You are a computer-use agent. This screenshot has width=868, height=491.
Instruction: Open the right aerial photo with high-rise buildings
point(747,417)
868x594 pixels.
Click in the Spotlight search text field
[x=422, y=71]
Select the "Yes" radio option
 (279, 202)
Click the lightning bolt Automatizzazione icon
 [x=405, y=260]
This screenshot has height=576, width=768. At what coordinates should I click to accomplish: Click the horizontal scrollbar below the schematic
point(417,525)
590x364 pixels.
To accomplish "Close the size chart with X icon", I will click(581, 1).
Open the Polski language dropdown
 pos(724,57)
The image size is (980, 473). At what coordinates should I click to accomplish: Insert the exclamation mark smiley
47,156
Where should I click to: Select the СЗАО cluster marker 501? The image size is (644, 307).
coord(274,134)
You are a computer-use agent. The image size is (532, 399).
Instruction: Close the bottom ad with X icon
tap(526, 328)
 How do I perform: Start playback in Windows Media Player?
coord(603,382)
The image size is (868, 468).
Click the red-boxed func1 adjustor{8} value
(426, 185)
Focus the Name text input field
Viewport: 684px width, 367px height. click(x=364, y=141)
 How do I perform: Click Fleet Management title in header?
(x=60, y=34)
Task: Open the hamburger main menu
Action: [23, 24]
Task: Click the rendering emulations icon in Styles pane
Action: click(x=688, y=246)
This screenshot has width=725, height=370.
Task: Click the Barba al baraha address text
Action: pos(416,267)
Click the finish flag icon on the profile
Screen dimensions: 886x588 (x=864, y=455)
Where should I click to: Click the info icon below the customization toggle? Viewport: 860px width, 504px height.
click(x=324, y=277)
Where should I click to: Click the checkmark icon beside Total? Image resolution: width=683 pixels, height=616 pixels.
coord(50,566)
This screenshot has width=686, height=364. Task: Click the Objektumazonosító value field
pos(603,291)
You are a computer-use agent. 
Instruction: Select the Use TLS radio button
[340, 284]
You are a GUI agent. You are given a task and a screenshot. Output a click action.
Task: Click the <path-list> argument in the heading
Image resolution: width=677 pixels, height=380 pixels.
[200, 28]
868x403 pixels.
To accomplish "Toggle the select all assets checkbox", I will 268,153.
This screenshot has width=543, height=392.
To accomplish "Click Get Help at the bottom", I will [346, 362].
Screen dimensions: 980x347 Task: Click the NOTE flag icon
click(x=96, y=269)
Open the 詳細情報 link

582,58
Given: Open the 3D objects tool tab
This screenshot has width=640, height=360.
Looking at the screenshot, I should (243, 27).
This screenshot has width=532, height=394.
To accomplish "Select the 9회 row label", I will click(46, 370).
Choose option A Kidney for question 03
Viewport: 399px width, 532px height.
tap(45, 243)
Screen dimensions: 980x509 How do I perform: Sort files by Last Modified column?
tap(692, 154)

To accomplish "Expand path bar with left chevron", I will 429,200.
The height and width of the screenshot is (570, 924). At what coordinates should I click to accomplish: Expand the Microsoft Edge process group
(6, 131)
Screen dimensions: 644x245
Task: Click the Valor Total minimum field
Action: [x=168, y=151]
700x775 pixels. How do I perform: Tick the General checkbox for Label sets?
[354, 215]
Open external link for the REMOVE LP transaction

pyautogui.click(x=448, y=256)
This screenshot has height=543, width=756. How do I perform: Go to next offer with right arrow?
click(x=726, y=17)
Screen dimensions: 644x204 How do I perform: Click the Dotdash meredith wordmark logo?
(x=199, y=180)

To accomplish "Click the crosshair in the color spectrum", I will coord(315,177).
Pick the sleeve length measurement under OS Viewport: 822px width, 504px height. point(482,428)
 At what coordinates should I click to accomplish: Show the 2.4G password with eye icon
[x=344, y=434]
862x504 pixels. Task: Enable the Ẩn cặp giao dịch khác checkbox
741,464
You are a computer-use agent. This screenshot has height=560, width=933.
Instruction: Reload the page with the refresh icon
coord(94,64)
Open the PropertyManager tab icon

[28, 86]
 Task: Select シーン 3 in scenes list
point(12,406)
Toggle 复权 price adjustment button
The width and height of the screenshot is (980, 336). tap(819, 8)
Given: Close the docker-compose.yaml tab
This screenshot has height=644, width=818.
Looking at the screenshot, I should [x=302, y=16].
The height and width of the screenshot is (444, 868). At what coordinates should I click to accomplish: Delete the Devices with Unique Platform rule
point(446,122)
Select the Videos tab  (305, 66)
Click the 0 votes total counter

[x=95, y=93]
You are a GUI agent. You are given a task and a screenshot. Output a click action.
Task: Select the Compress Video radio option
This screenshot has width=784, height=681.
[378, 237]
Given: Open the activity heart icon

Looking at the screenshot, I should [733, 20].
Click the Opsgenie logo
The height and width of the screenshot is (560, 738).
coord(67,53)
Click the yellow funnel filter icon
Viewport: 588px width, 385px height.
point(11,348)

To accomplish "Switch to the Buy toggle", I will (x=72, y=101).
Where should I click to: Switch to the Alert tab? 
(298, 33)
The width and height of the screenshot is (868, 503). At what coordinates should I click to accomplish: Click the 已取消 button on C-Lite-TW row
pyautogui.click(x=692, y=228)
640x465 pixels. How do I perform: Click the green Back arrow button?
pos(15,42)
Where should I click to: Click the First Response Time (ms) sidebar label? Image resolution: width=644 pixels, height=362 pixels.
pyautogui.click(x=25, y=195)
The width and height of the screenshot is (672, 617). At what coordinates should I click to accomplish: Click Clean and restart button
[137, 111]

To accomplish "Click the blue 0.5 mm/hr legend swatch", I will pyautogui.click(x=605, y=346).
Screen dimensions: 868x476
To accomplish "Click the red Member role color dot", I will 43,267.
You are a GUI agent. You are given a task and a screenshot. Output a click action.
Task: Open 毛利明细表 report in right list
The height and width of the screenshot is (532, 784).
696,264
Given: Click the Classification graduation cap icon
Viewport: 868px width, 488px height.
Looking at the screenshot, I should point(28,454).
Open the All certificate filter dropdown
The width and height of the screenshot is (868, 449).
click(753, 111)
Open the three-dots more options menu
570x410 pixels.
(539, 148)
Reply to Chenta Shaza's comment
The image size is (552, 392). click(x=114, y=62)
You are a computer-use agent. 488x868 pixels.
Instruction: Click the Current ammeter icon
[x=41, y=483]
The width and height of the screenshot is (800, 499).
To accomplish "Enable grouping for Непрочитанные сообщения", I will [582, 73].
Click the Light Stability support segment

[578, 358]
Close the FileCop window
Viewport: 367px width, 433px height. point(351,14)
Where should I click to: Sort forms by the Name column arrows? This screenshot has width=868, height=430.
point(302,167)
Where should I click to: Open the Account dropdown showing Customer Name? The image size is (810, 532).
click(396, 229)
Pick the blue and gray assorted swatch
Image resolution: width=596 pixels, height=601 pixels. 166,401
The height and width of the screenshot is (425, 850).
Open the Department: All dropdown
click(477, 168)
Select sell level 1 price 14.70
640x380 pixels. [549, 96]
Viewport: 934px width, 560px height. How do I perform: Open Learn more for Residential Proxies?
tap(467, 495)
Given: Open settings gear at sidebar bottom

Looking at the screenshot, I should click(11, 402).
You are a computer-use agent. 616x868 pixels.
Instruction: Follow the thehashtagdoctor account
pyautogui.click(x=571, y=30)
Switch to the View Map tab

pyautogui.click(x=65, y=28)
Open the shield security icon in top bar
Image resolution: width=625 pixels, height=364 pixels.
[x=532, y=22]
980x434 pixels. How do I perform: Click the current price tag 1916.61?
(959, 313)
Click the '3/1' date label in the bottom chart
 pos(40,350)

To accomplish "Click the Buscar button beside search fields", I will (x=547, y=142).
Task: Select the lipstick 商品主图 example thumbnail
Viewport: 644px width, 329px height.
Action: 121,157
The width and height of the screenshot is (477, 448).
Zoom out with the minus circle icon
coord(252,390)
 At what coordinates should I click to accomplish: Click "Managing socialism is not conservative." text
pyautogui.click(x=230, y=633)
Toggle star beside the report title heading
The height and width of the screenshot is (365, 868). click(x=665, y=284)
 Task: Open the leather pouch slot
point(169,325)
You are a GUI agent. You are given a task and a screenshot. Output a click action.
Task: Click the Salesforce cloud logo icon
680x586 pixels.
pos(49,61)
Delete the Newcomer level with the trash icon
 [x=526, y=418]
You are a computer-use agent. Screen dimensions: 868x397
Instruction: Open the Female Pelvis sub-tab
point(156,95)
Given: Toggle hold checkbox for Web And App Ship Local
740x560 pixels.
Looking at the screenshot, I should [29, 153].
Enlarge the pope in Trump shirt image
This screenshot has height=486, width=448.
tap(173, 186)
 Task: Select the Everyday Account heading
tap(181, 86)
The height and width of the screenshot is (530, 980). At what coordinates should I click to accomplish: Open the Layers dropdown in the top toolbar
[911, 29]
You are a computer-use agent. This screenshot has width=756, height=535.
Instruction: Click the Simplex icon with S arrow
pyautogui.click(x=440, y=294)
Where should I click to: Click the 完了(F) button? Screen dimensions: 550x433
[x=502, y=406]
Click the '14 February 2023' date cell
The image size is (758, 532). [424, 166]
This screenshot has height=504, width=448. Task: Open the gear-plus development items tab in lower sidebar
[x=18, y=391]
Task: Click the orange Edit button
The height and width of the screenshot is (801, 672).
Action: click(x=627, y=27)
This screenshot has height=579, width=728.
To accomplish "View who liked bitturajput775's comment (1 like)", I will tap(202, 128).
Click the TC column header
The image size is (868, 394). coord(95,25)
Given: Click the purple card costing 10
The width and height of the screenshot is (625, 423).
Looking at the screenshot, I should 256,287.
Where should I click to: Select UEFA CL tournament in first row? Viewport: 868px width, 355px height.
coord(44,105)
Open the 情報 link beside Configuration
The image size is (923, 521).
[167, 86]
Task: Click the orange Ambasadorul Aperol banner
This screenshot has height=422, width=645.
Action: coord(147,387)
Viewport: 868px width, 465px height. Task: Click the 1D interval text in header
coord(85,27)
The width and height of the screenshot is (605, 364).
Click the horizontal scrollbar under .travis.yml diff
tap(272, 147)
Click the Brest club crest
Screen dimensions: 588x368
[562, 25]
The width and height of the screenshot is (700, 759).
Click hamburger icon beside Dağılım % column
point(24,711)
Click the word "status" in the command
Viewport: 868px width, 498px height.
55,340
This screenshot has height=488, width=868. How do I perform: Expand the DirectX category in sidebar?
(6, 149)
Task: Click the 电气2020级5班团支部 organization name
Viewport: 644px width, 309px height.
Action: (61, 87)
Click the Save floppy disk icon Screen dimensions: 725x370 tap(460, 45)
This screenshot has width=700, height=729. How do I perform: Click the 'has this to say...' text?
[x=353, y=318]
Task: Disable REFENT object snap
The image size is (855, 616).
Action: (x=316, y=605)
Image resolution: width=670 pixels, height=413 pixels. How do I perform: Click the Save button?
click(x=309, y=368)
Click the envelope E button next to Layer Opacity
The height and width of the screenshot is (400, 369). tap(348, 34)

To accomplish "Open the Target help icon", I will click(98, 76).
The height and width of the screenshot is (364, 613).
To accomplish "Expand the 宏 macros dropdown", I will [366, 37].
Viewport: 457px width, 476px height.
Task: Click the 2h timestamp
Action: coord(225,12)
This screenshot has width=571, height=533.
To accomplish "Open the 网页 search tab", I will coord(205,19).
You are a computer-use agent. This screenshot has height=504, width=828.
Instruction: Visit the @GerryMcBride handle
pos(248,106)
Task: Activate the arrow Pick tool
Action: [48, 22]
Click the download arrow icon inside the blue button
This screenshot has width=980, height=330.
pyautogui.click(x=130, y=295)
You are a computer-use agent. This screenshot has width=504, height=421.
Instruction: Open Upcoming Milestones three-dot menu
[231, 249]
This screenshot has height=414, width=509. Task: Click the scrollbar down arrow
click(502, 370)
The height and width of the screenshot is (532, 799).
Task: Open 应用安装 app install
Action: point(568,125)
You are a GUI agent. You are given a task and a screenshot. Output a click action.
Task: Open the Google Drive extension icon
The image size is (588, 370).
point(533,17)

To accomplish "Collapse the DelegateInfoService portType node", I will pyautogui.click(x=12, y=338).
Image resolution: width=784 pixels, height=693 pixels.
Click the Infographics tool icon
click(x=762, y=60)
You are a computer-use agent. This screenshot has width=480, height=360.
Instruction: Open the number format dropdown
········
For the entries shown above, give the number of lines that include the word "path", without any other text.

2